Giving life & legal force to migration with dignity: Preventing conflict and building peace
Stay connected: E-governance and e-resilience in a time of crisis
Biocultural heritage and tourism for island autonomy
Akiko Ikeguchi (Yokohama National University)
The Session aims to explore and to discuss the development and issues in study of biocultural heritage in context of globalization and tourism. Biophysical and cultural evolution in the small Islands present unique fields for biocultural studies and potential resource for eco-tourism and subsistent food economy. The concept of biocultural heritage is often defined as cultural landscape in geographical literatures, however, it also includes food culture, songs, place names etc., interpreted as knowledge reservoir to understand historical interaction of nature and society. Biocultural heritage has been paid attention also in decolonial/counter-modernization practices as cultural resource for Island autonomy.
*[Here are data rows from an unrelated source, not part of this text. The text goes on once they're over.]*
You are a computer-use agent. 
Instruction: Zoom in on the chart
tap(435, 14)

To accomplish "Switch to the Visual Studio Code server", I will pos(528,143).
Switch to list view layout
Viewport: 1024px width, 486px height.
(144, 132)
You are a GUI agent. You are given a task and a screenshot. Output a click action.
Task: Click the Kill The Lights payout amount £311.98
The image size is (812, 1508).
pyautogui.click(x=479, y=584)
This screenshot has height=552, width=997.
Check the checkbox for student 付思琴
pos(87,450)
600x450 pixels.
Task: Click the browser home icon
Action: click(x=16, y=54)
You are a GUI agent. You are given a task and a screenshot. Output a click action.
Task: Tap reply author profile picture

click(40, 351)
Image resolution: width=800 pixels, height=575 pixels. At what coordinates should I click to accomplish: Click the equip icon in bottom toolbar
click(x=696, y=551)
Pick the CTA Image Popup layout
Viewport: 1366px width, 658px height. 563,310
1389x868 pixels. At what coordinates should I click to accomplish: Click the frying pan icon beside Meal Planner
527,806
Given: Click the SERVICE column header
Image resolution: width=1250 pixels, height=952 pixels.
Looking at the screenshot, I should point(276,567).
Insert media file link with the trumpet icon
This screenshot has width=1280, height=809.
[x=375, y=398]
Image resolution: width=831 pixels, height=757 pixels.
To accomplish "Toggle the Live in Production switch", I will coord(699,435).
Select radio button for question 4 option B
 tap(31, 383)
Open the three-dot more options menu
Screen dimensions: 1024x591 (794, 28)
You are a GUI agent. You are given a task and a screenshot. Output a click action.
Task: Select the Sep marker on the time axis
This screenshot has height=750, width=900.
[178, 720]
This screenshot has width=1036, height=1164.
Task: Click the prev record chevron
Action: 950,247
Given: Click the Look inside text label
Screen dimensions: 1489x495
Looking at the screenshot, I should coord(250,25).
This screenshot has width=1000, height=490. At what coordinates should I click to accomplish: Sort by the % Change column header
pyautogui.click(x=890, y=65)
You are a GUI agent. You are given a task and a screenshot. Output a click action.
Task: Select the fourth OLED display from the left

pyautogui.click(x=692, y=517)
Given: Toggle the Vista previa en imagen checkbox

For instance, biocultural heritage is expected to play a vital role in food sovereignty in heavily subsidized food provisions and malnutrition in the small islands. For the concept to serve better for such agendas, research frameworks to better understand how the heritage implies changing physical and social environment should be discussed and achievements and challenges need to be addressed. The research questions we hope to address in the session include: How can physical-human geographies contribute to address issues of Biocultural Heritage? How can we bridge research of tourism and Biocultural Heritage for Island Autonomy? What aspects of tourism should we consider to understand geographies of Biocultural Heritage?